:: LISTED RECORDS
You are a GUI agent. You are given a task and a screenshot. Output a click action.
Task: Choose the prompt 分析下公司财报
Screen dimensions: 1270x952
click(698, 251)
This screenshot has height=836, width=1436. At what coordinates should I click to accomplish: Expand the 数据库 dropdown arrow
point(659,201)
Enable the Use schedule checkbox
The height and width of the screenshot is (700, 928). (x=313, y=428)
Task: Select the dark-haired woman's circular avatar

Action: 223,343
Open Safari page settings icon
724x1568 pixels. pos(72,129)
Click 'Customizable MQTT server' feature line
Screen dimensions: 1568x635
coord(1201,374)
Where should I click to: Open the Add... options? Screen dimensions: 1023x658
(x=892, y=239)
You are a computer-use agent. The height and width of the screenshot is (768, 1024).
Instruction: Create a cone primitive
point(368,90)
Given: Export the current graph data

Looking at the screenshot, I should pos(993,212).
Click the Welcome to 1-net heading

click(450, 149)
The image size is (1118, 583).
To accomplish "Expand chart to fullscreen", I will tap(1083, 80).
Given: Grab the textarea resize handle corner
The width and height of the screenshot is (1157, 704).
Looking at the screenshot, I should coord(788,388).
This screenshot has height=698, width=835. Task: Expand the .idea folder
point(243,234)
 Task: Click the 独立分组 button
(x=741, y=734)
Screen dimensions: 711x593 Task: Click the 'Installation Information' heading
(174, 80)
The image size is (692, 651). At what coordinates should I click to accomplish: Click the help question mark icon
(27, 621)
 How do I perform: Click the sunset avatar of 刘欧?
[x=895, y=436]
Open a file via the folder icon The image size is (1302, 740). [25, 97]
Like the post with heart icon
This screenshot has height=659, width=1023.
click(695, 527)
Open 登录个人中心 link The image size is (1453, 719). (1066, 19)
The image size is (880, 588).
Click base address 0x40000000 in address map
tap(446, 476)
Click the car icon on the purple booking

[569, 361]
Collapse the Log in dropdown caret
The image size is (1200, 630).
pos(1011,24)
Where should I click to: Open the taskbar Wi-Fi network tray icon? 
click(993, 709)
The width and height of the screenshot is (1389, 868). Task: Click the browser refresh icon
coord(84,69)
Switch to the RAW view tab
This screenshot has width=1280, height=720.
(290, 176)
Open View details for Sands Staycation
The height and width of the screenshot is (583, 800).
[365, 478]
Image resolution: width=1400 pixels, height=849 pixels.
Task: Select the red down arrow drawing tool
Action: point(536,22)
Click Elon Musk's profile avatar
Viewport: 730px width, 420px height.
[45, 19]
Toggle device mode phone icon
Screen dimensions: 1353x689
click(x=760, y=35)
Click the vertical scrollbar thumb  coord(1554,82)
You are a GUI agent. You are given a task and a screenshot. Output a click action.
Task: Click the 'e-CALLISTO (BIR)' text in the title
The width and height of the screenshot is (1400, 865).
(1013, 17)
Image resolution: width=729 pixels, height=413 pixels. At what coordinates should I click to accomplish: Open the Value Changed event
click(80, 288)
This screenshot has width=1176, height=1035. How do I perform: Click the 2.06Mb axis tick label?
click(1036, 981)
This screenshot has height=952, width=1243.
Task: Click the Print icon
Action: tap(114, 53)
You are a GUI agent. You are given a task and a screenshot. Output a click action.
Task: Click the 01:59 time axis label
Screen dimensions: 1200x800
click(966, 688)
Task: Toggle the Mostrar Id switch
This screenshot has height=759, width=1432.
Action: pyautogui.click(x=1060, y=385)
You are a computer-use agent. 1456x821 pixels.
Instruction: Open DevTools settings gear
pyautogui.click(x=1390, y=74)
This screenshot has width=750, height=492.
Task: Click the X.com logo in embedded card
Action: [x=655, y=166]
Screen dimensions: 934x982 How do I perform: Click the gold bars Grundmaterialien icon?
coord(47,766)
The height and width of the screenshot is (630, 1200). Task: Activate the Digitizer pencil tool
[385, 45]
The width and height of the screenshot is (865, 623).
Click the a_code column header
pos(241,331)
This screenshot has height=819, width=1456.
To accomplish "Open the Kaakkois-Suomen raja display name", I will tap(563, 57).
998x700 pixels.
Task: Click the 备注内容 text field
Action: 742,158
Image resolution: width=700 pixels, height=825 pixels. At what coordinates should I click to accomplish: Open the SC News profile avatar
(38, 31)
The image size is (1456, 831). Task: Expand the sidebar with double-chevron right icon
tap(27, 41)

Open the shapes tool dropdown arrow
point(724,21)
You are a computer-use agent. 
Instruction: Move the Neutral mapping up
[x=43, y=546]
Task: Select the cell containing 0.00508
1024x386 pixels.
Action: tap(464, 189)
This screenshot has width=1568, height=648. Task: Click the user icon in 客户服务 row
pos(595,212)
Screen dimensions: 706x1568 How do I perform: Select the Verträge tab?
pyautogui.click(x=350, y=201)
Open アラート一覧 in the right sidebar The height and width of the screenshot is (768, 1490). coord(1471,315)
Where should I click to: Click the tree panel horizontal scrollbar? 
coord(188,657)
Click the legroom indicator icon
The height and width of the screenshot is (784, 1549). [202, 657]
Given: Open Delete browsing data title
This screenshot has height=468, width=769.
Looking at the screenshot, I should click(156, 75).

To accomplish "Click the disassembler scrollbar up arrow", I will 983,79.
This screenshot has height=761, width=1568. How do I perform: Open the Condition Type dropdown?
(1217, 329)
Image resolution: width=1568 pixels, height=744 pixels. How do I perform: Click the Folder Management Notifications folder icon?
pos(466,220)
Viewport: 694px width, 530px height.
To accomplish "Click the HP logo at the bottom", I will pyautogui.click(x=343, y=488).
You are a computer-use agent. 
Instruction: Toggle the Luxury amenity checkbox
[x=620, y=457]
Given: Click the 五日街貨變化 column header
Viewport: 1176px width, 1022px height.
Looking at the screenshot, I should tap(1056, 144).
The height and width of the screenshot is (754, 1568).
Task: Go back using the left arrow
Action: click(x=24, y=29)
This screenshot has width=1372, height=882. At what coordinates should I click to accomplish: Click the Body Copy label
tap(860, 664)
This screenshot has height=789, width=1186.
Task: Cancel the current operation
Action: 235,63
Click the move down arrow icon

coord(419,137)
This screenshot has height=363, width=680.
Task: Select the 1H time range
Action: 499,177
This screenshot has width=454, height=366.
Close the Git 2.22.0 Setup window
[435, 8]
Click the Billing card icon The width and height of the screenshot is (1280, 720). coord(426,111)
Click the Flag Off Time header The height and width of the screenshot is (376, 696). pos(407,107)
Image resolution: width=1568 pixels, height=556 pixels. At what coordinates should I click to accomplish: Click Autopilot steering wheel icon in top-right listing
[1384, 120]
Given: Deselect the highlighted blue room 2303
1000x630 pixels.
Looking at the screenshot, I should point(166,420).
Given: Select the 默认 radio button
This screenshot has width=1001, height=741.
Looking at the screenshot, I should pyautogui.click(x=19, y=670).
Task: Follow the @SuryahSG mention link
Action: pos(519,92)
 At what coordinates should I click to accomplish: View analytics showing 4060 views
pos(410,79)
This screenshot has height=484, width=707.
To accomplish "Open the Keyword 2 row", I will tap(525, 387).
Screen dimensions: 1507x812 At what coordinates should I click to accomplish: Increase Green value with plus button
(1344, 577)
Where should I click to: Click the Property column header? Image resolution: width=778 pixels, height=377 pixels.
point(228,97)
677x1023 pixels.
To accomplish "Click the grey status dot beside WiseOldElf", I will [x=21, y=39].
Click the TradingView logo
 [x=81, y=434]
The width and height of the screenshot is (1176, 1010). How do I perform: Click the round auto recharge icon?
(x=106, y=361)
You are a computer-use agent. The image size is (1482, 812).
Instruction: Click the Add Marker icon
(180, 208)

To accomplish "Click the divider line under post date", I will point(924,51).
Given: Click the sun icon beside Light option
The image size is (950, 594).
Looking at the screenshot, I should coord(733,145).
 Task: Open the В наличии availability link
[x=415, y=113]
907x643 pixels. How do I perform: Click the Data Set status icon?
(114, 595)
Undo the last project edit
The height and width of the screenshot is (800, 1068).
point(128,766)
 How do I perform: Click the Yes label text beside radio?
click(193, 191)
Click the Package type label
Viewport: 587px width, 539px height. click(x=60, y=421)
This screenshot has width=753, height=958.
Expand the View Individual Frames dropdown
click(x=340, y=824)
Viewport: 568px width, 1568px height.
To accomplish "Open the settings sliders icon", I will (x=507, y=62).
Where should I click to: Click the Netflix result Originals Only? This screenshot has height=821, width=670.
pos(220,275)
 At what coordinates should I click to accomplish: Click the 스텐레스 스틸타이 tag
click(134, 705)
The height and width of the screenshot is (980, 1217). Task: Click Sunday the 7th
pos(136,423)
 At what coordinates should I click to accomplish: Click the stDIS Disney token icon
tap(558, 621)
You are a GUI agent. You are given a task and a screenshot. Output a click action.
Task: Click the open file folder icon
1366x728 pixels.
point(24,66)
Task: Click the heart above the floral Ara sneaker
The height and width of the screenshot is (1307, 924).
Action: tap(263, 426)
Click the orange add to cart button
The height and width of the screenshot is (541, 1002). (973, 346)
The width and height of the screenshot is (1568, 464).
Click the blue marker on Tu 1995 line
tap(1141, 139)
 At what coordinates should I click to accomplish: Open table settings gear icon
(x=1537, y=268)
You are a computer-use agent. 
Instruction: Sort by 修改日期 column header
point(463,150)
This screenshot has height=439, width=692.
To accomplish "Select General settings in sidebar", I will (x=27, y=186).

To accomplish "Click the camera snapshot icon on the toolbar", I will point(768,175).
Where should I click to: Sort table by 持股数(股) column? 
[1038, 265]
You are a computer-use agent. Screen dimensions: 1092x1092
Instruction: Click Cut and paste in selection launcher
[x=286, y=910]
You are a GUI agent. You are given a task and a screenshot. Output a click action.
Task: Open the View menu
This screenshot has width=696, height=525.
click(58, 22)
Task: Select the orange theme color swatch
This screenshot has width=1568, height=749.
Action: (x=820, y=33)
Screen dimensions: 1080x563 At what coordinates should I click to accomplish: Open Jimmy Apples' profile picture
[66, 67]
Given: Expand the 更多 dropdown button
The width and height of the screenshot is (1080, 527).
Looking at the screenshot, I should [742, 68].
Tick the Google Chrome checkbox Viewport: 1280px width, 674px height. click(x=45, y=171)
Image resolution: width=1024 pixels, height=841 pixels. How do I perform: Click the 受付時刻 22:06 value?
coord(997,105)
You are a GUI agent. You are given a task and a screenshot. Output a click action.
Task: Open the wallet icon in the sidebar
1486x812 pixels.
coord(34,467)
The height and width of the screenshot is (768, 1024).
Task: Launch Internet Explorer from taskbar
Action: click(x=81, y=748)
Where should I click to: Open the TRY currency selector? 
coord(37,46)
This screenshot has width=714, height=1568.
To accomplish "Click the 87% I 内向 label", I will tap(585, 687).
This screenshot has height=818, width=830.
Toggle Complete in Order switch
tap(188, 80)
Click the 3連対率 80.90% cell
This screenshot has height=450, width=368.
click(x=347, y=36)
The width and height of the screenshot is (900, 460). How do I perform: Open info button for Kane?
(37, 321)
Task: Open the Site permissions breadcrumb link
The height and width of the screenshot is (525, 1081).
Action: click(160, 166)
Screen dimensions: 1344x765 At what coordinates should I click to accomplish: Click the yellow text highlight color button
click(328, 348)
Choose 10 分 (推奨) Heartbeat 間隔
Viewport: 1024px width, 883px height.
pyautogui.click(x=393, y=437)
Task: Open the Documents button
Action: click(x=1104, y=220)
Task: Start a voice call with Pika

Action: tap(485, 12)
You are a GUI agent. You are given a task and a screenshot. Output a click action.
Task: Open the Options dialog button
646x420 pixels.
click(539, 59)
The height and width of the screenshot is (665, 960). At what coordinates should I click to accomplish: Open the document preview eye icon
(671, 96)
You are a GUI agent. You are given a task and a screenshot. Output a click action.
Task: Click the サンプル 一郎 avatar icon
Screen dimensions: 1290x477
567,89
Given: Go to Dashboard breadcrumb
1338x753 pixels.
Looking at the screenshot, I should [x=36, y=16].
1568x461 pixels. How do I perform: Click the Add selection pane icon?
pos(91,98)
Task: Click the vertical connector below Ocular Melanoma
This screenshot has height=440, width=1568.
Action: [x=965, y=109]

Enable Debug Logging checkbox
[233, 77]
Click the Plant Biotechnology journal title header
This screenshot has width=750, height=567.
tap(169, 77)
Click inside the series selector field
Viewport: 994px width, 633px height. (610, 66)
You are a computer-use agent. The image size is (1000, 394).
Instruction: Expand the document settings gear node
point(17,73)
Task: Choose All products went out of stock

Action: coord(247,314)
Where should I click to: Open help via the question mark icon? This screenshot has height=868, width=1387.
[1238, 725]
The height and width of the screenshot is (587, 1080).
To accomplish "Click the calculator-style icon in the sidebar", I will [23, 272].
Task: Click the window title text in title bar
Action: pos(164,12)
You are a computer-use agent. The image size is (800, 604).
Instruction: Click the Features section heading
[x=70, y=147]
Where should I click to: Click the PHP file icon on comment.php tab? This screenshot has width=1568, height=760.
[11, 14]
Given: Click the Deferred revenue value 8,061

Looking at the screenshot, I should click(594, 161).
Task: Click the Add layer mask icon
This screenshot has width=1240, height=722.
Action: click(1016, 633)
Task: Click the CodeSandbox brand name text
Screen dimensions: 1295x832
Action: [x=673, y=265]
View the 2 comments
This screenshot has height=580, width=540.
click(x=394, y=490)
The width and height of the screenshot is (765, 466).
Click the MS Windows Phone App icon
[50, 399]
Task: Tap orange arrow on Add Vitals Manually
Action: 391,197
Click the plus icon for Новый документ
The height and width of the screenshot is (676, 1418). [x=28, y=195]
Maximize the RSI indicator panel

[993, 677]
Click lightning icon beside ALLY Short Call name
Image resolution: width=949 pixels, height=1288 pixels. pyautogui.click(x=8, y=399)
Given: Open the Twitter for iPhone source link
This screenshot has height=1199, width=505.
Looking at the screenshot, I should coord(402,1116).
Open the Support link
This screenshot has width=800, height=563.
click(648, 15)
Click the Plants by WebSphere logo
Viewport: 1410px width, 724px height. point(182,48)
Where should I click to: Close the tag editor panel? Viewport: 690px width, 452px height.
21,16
::::
The answer should be all lines from the entries above that hold the word "cell".

Task: Select the cell containing 0.00508
Click the 3連対率 80.90% cell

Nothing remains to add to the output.